A significant severe weather outbreak which brought deadly and destructive tornadoes to eastern Texas yesterday is pushing east, with severe storms and more tornadoes impacting the southeast today.
Severe thunderstorms, associated with a threat for tornadoes, wind damage and hail, will be possible today from the eastern Gulf Coast northward into the Carolinas. More isolated severe storms may occur across parts of the central Appalachians and Ohio Valley.
A large-scale mid-level trough will move northeastward through the Tennessee Valley and central Gulf Coast states today, as a cold front advances eastward into the southern Appalachian Mountains and eastern Gulf Coast states. At the start of the period, a line of strong thunderstorms will be ongoing from northwestern Georgia into southeast Alabama. This line could have an isolated wind-damage potential. This morning, surface temperatures will warm ahead of the line allowing for weak destabilization across much of eastern Georgia and the Carolinas.

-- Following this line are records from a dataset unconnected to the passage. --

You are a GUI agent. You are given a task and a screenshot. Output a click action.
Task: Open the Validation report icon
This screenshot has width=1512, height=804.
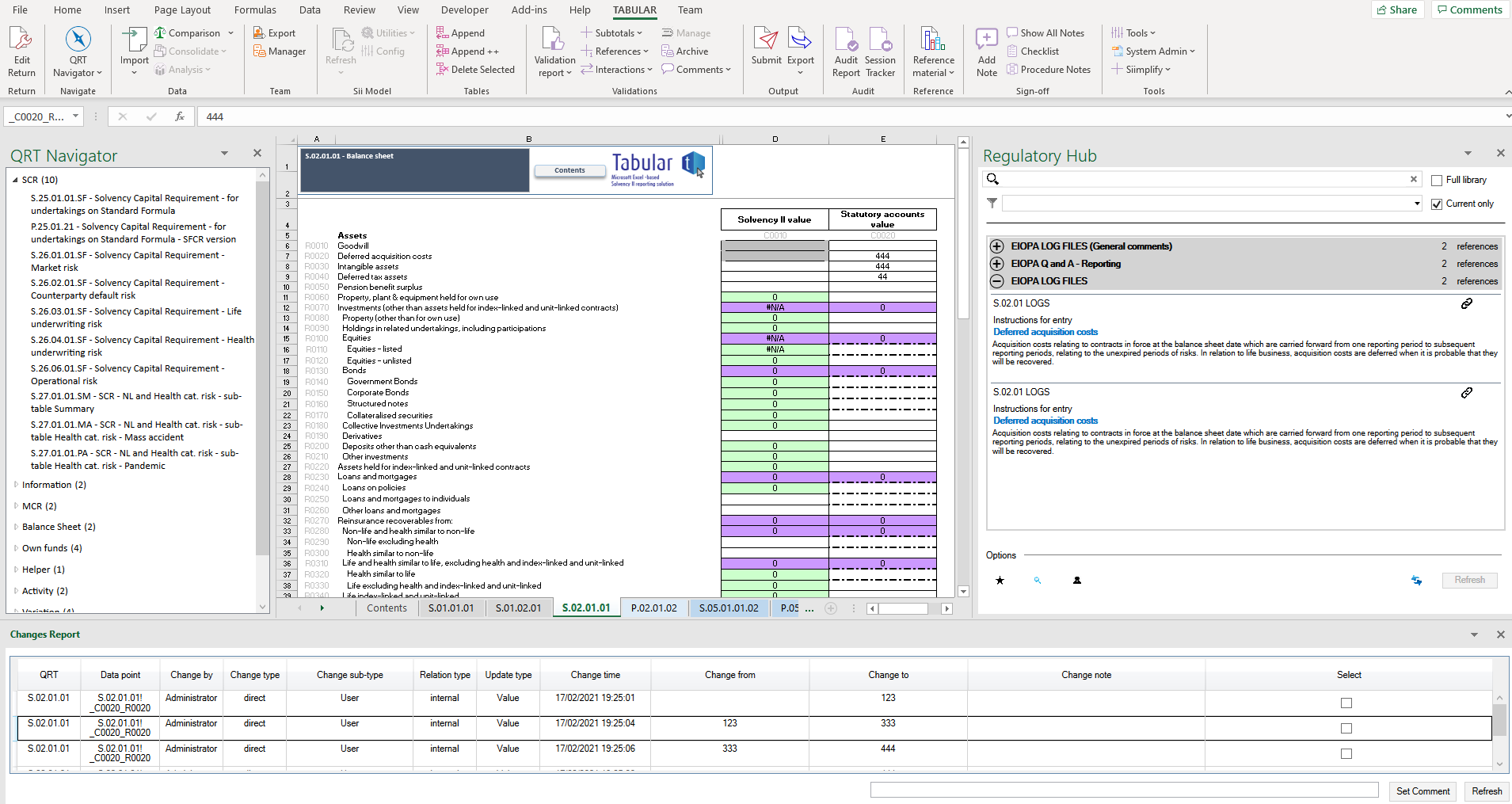(554, 40)
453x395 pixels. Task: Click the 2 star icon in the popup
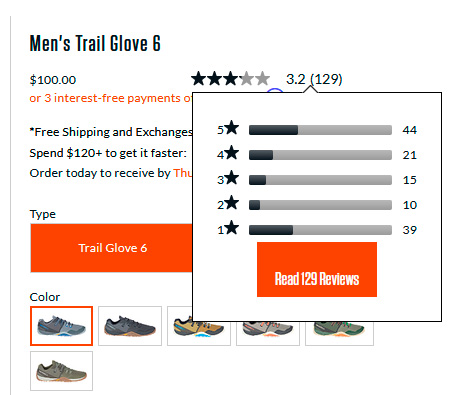pos(231,203)
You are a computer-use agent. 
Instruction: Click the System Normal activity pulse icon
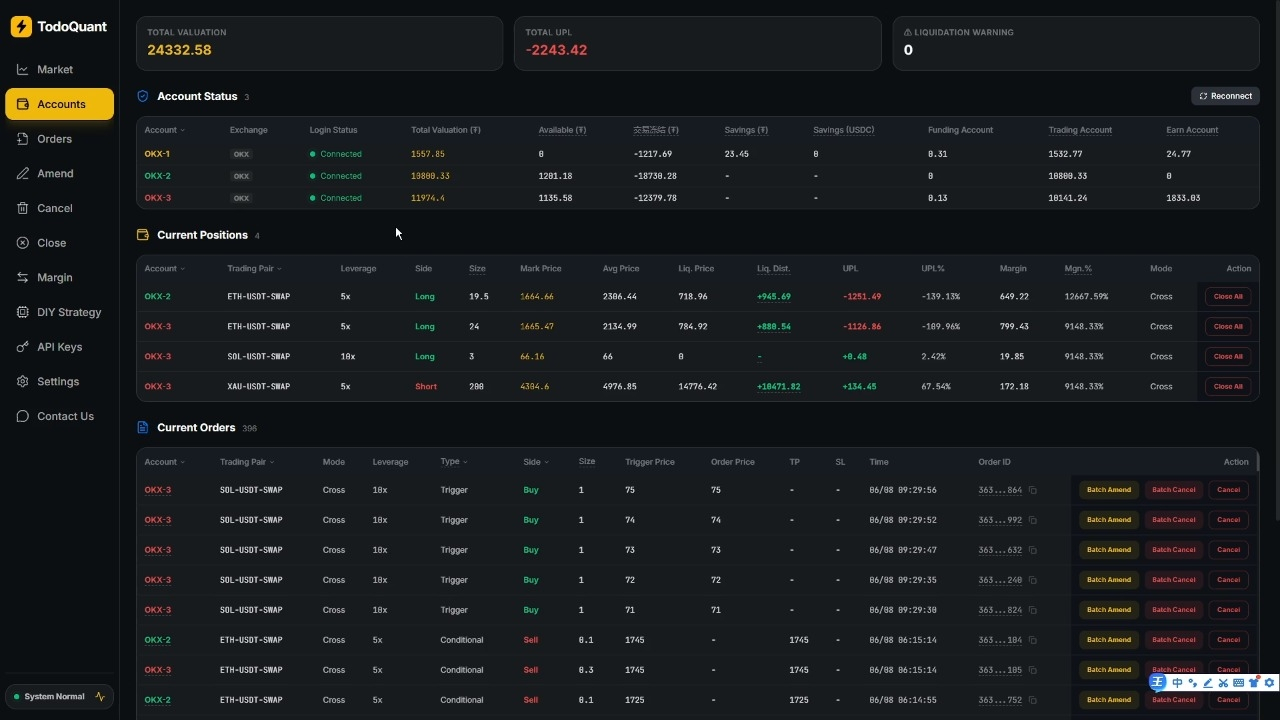pyautogui.click(x=100, y=697)
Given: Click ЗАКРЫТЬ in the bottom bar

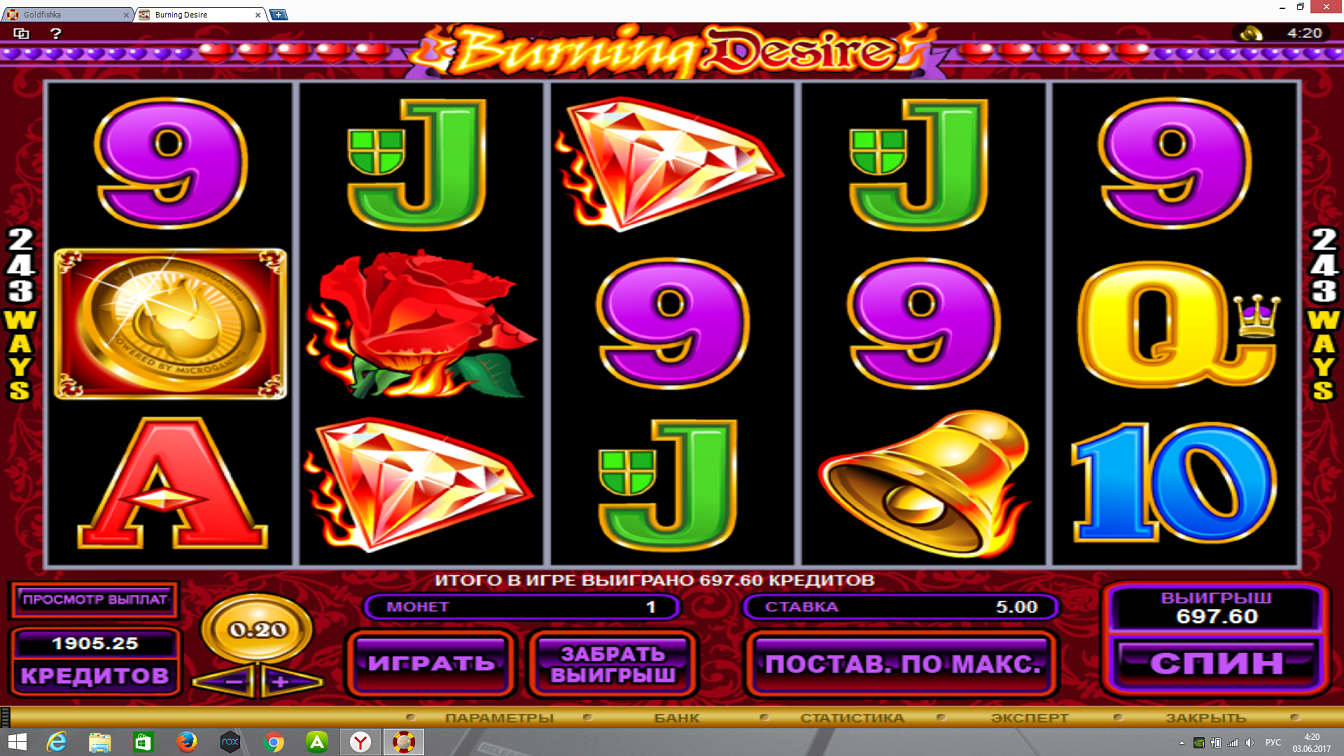Looking at the screenshot, I should [1205, 718].
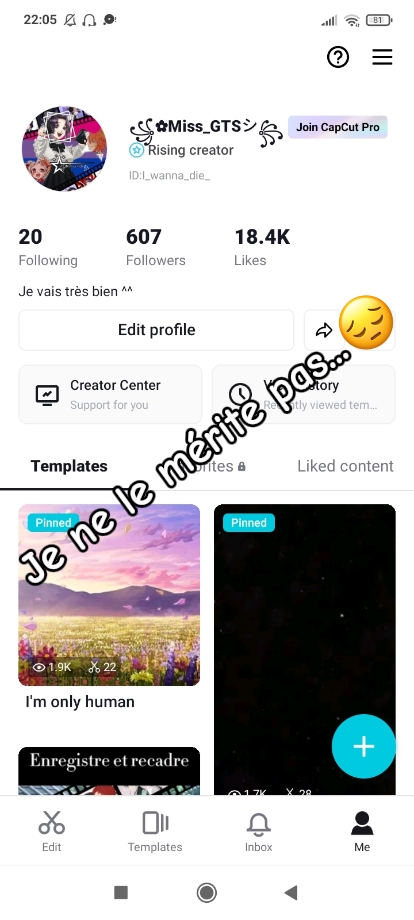Tap the Android back triangle button
414x920 pixels.
pyautogui.click(x=291, y=893)
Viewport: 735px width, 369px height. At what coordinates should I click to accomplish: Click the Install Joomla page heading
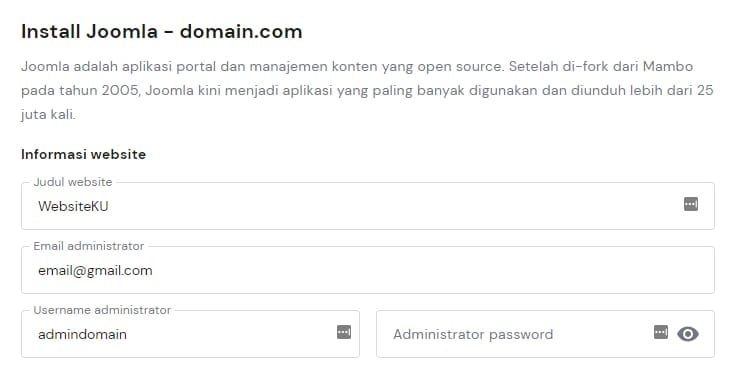[162, 31]
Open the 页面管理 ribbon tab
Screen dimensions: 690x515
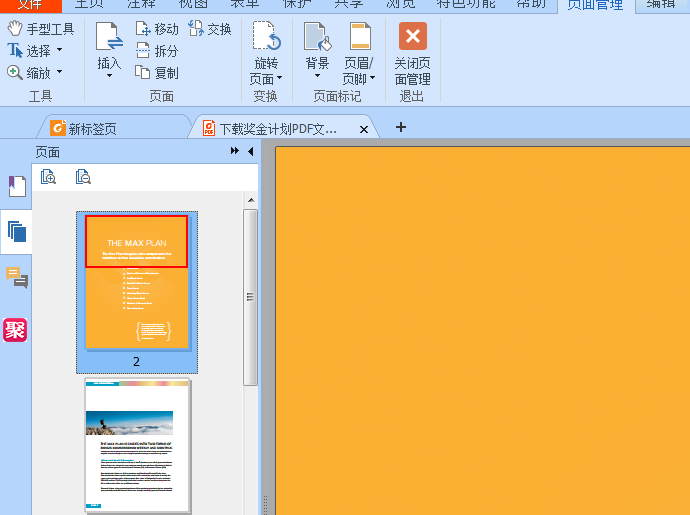[x=594, y=5]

According to the National Weather Service’s Storm Prediction Center (SPC), more organized parts of the line should be able toeasily mix the stronger winds to the surface, and result in severe wind gusts with the more intense parts of the line.
Tornadoes will be most likely with rotating storms that develop within the line in areas that destabilize the most. The threat is expected to continue into the early to mid afternoon as the line moves into central North Carolina and eastern South Carolina.